June 22 (Reuters) - The U.S. Supreme Court ‌reinstated on Monday the 2017 murder conviction of a man in the 1979 disappearance of 6-year-old Etan ​Patz in New York City, one of the most notorious U.S. missing-child cases.

The justices in a 6-3 ruling granted a request by Manhattan District Attorney Alvin Bragg to overturn a ⁠lower court's decision that threw out a jury's verdict that former local delicatessen worker Pedro Hernandez kidnapped and murdered Patz.

The Supreme Court's 10-page ruling, powered by its conservative majority, was unsigned. The court's three liberal justices dissented from the decision. 
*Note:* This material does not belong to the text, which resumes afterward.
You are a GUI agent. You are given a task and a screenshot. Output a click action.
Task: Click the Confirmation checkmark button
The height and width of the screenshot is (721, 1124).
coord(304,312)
"Today the Supreme Court agreed with the findings of multiple ​lower courts and upheld the trial conviction of Pedro Hernandez for the horrific murder of Etan Patz, which changed a generation of New Yorkers. This office has remained steadfast in ‌its pursuit of justice for Etan and the Patz family, and will continue to stand by this important conviction," Bragg said in a statement. 

Patz vanished in 1979 as he walked alone for the first time to a school bus stop in the Soho neighborhood of Manhattan, and was never found. ⁠The boy became one of the first missing children whose faces would become ubiquitous as emblems printed on the sides of ⁠milk cartons to publicize their disappearance in hopes of generating investigative tips.
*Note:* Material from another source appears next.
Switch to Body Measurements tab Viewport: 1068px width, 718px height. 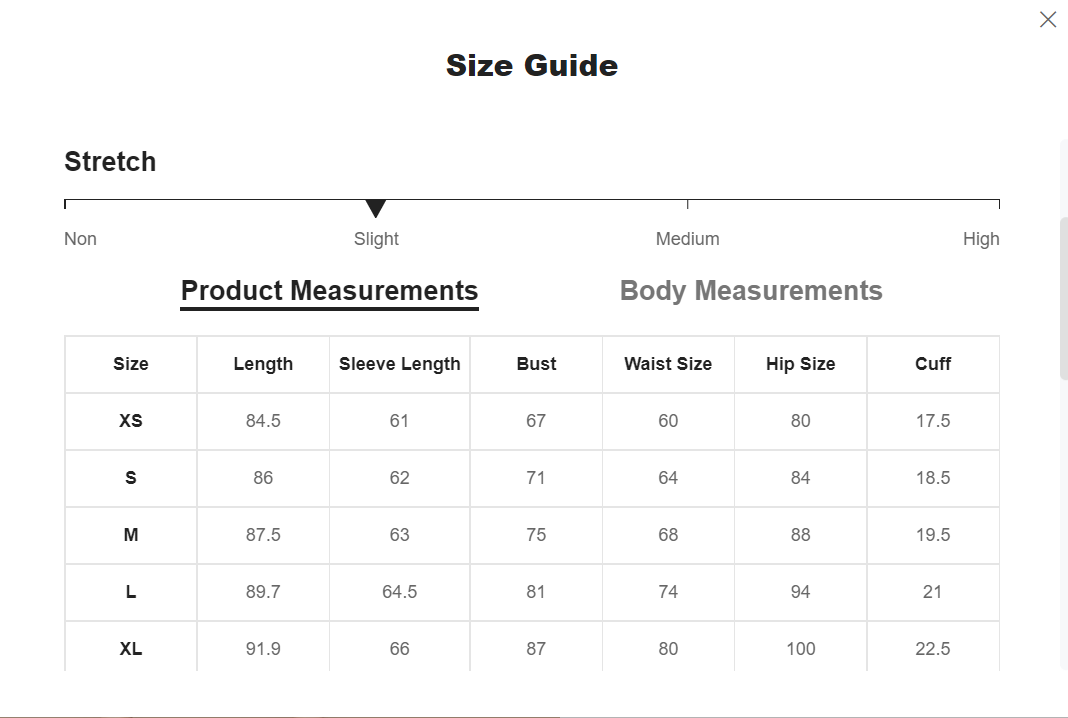pos(751,291)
Police arrested Hernandez in 2012 after getting a tip that he had confessed to the crime at a church group decades earlier. Hernandez then confessed to police that he lured Patz to the basement of the Soho deli where he worked, strangled him and dumped his body in an alley.

Hernandez's defense attorneys have argued that Hernandez is mentally ill and his confession was coerced ‌by police.
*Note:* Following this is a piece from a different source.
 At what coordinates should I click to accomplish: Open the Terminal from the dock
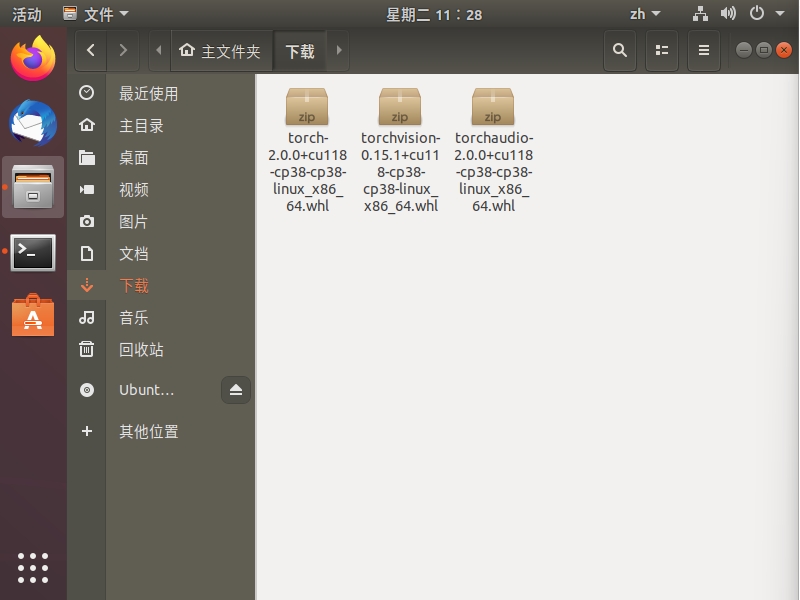pyautogui.click(x=33, y=252)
The defense also sought to blame the murder on Jose Ramos, who dated a Patz family babysitter and was long considered the prime suspect. ⁠Ramos, who died in March of this year, served a lengthy prison term after being convicted of ‌sexually abusing boys.

Hernandez, now in his mid-60s, was first tried in 2015. That jury was unable ​to reach a verdict because of a lone holdout juror who had doubts about the defendant's guilt. At his second trial, Hernandez was found guilty two years later of kidnapping and murdering Patz, and was sentenced to a prison term of 25 years to life.

But the Manhattan-based 2nd ‌U.S. Circuit Court of Appeals overturned Hernandez's conviction in 2025, ruling that the trial judge had incorrectly ​instructed the jury and thus swayed the verdict against the ⁠defendant.

The Supreme Court on Monday ruled that the 2nd Circuit's action violated a 1996 federal law that places limits on ‌the power of federal courts to grant relief to prisoners convicted in state ⁠courts.

Hernandez initially admitted to the crime without being advised of his so-called Miranda rights to avoid self-incrimination and to have an attorney present. Then, after Hernandez was read his rights and had agreed to waive them, he was videotaped twice making statements of confession.

On the second day of deliberations in ​the 2017 trial, the jury sent a note ‌to Justice Maxwell Wiley, the judge in the case, asking whether jurors must disregard the two videotaped confessions if they concluded that the initial, non-Mirandized one ⁠was involuntary.

The judge wrote back: "The answer is, no," which the 2nd ​Circuit ruled was improper and "manifestly prejudicial." 

The anniversary of Patz's disappearance, May 25, is still commemorated as National Missing Children's Day.